-- DATA --
--- START ---
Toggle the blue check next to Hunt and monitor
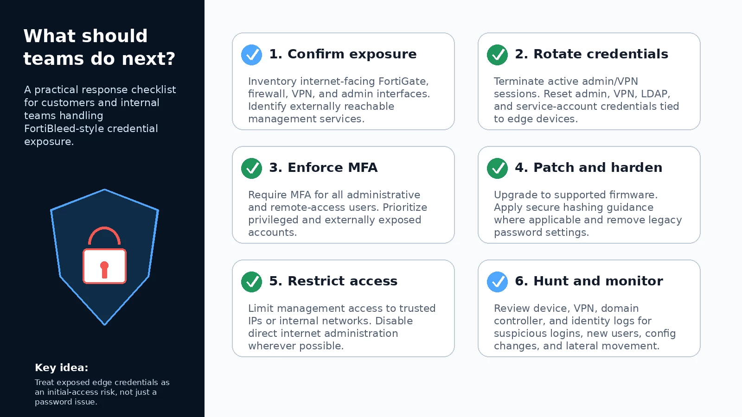 [x=497, y=282]
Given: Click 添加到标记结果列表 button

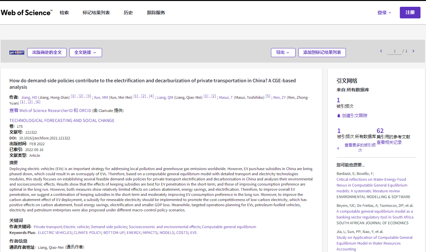Looking at the screenshot, I should (x=322, y=52).
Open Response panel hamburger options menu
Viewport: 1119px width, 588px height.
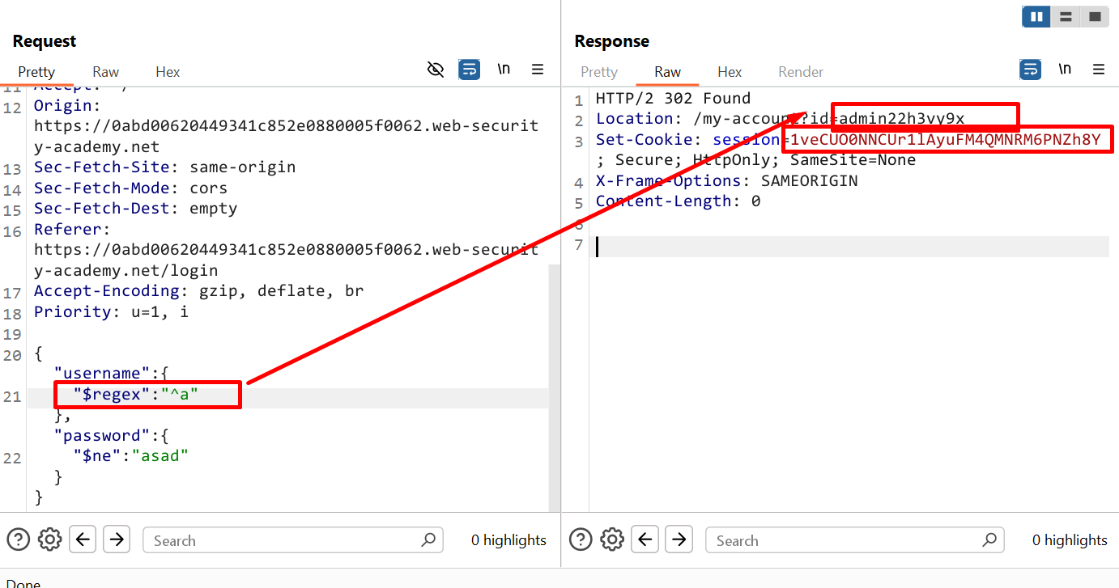[x=1099, y=70]
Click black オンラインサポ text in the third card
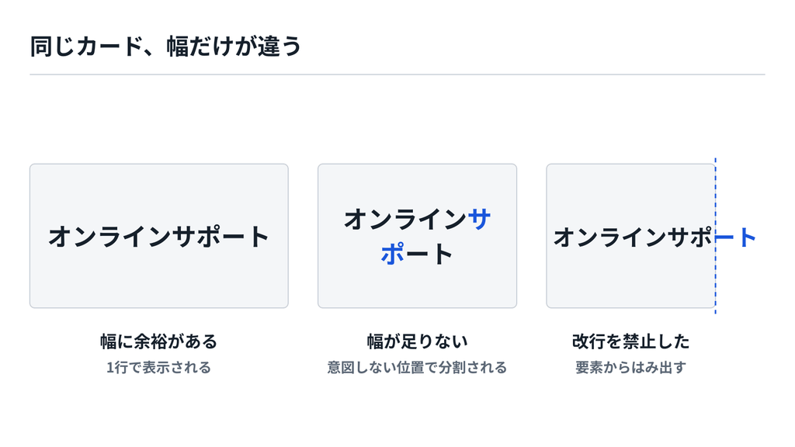This screenshot has height=447, width=795. tap(634, 237)
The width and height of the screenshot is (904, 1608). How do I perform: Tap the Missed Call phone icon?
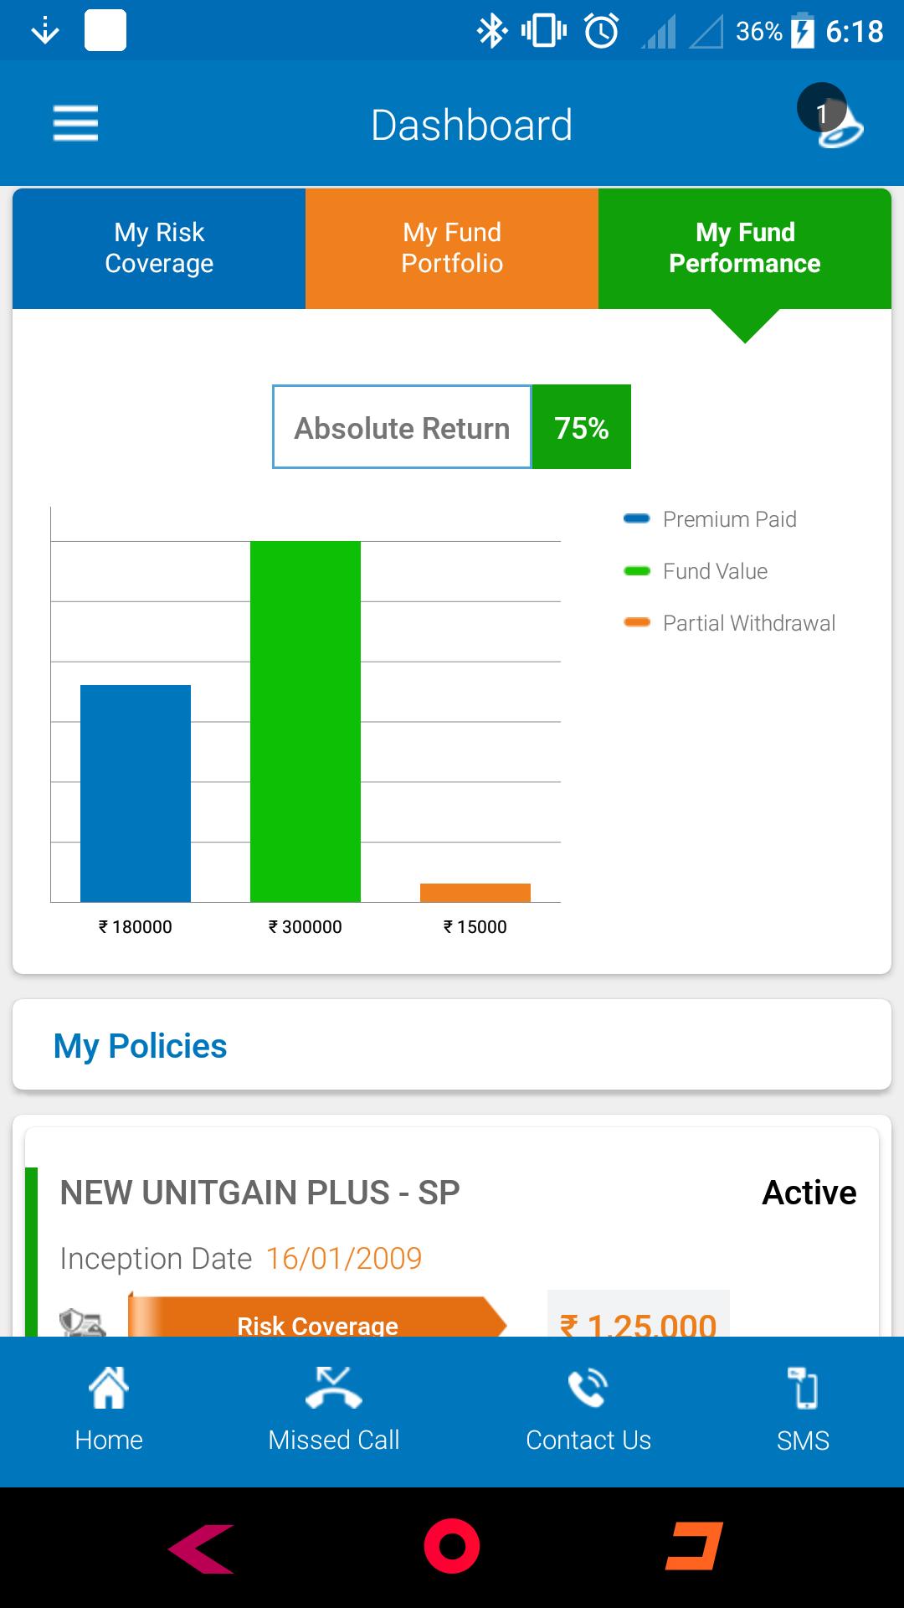tap(333, 1389)
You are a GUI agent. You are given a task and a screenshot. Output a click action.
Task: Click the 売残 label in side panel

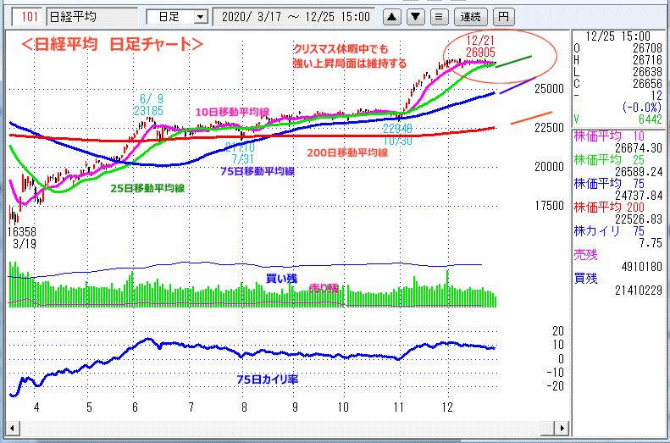coord(586,253)
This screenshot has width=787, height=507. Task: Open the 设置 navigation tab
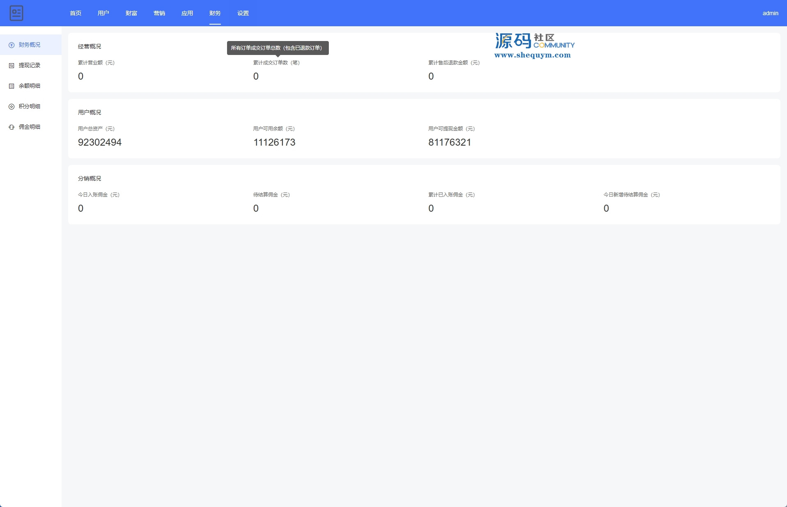pos(243,13)
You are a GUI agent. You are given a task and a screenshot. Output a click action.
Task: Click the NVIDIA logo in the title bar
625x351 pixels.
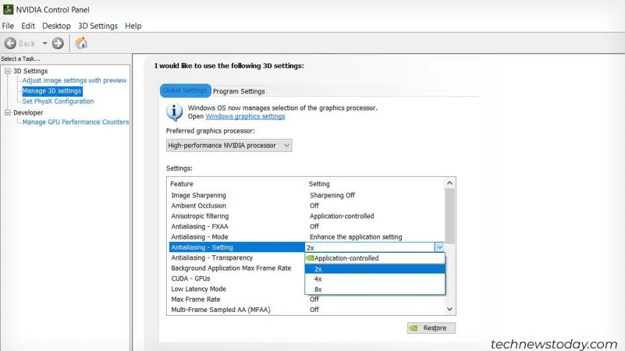point(8,9)
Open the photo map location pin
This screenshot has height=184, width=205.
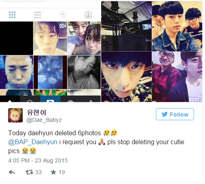coord(63,15)
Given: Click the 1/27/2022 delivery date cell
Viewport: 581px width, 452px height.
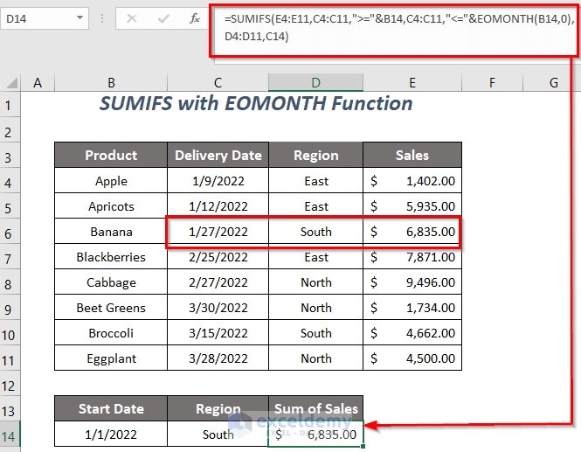Looking at the screenshot, I should (x=218, y=232).
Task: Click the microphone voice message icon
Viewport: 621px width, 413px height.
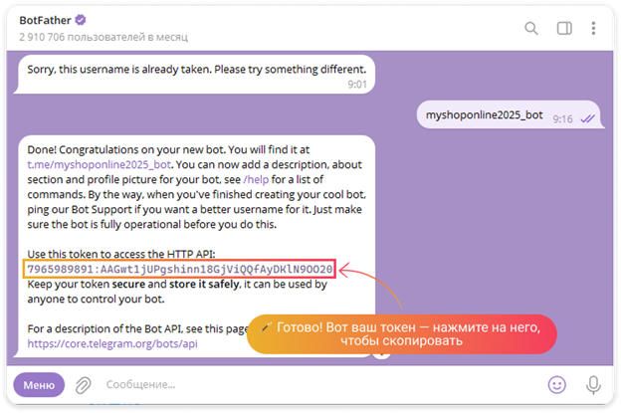Action: tap(594, 384)
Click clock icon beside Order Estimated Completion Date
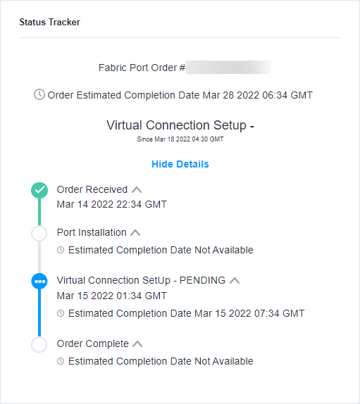This screenshot has width=360, height=404. 39,94
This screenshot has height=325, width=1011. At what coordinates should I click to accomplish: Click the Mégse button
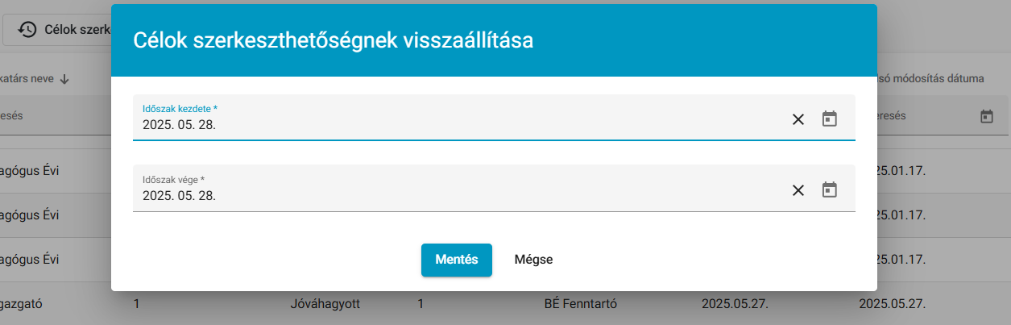(533, 260)
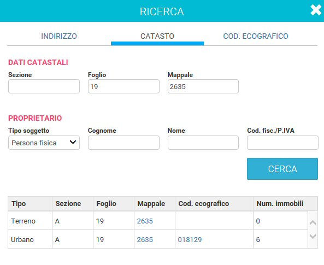Close the Ricerca dialog with the X icon
The width and height of the screenshot is (324, 265).
(316, 10)
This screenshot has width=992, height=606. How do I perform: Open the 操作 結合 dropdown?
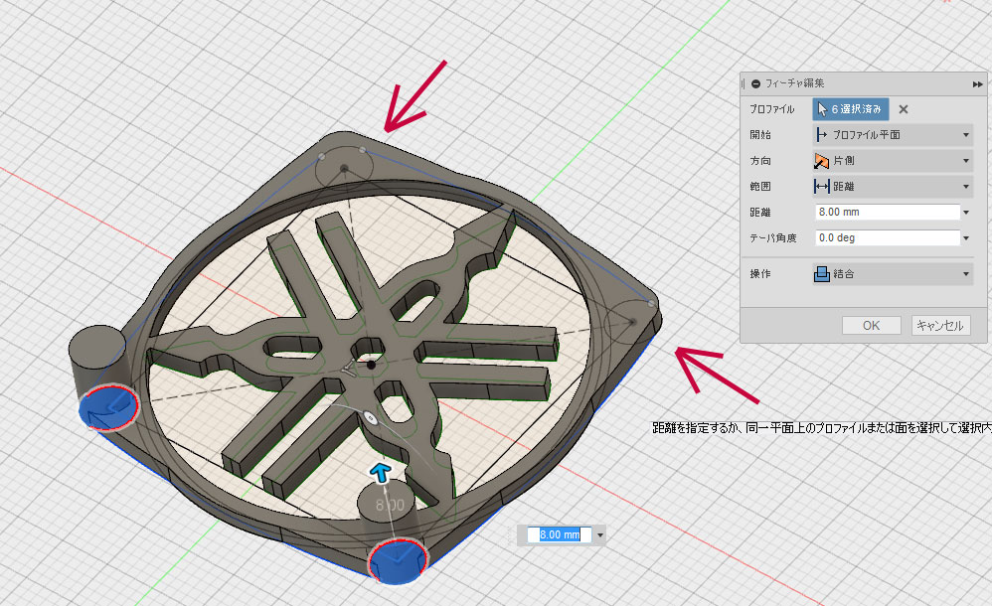pyautogui.click(x=892, y=275)
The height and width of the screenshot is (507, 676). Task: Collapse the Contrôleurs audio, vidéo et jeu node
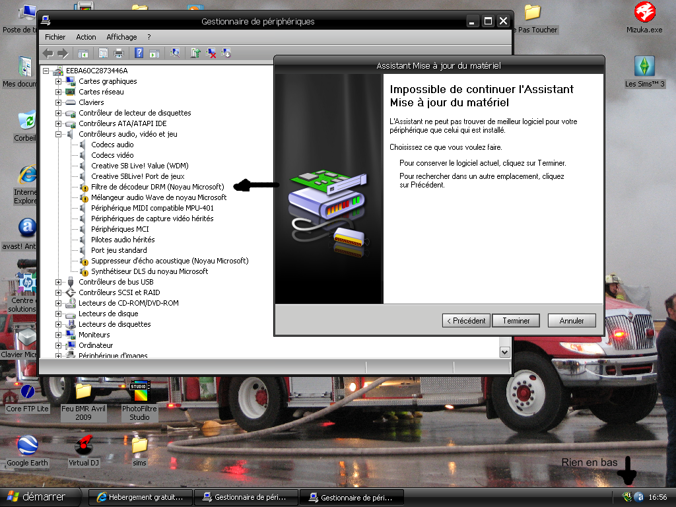(x=58, y=134)
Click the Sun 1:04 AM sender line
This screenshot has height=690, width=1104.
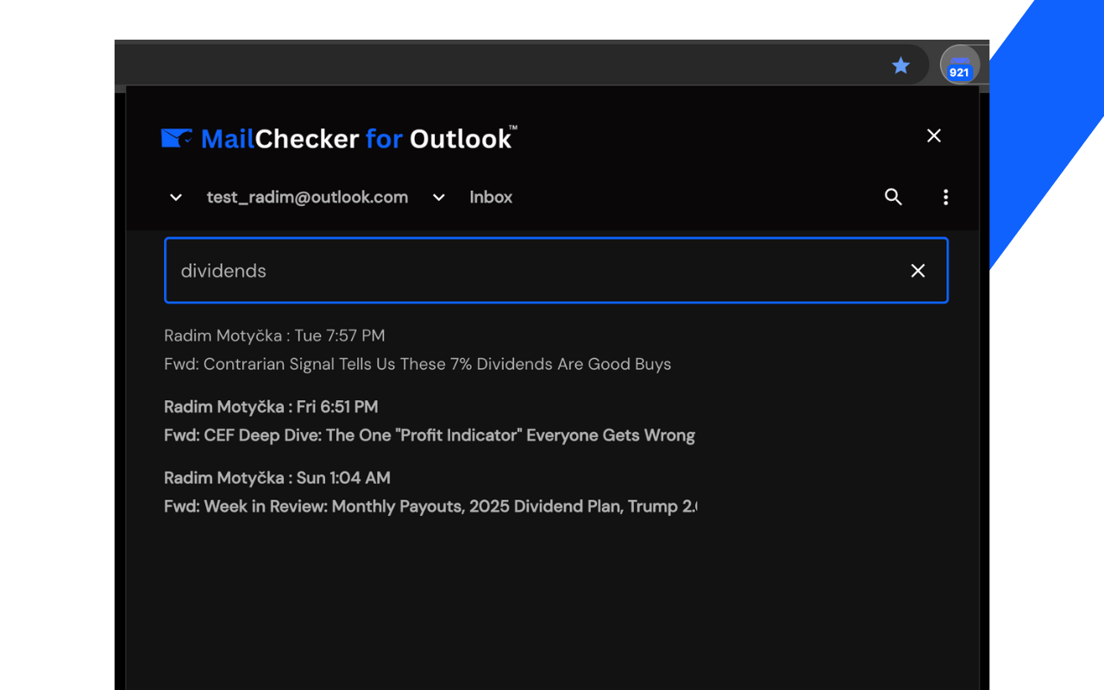277,478
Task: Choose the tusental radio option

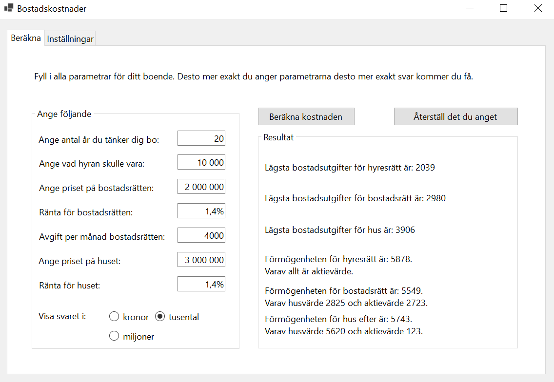Action: pyautogui.click(x=160, y=317)
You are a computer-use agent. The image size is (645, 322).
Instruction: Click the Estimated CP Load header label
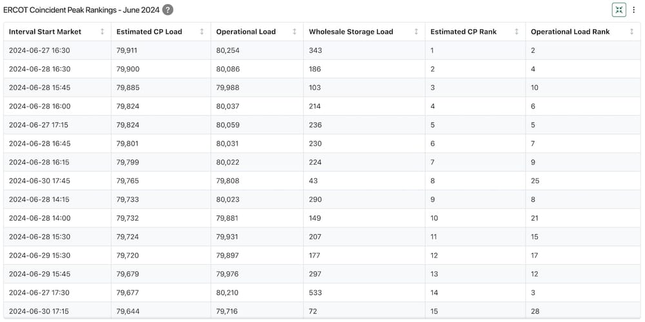pos(149,32)

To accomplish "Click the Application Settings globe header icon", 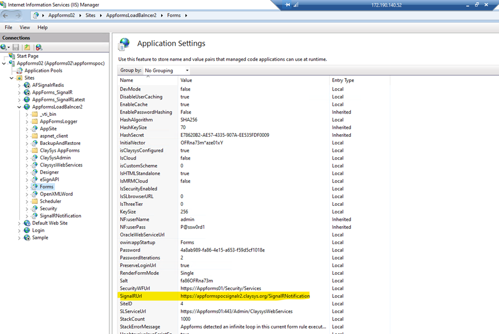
--- END ---
-- TASK TO CARRY OUT --
Return the records above exactly as written. Do not include their images.

-- FINISHED TASK --
Toggle the blue check next to Hunt and monitor
 [x=497, y=282]
Given: Click 添加到标记结果列表 button

Looking at the screenshot, I should (x=322, y=52).
Open Response panel hamburger options menu
Viewport: 1119px width, 588px height.
[x=1099, y=70]
Click black オンラインサポ text in the third card
This screenshot has height=447, width=795. tap(634, 237)
The width and height of the screenshot is (904, 1608). How do I perform: Tap the Missed Call phone icon?
tap(333, 1389)
You are a GUI agent. You are given a task and a screenshot. Output a click action.
Task: Click the 売残 label in side panel

coord(586,253)
This screenshot has width=787, height=507. Task: Open the 设置 navigation tab
pos(243,13)
You are a GUI agent. You are given a task and a screenshot. Output a click action.
Task: Click the NVIDIA logo in the title bar
625x351 pixels.
point(8,9)
Open the photo map location pin
This screenshot has height=184, width=205.
coord(63,15)
Given: Click the 1/27/2022 delivery date cell
Viewport: 581px width, 452px height.
Looking at the screenshot, I should (x=218, y=232).
Task: Click the microphone voice message icon
Viewport: 621px width, 413px height.
Action: tap(594, 384)
Click clock icon beside Order Estimated Completion Date
This screenshot has width=360, height=404. 39,94
This screenshot has height=325, width=1011. At what coordinates should I click to accomplish: Click the Mégse button
(533, 260)
Close the Ricerca dialog with the X icon
The width and height of the screenshot is (324, 265).
(316, 10)
This screenshot has width=992, height=606. How do I perform: Open the 操作 結合 dropdown?
pyautogui.click(x=892, y=275)
The height and width of the screenshot is (507, 676). Task: Collapse the Contrôleurs audio, vidéo et jeu node
(x=58, y=134)
Click the Sun 1:04 AM sender line
This screenshot has height=690, width=1104.
277,478
Task: Choose the tusental radio option

Action: pyautogui.click(x=160, y=317)
You are a computer-use agent. The image size is (645, 322).
Instruction: Click the Estimated CP Load header label
pos(149,32)

To accomplish "Click the Application Settings globe header icon", 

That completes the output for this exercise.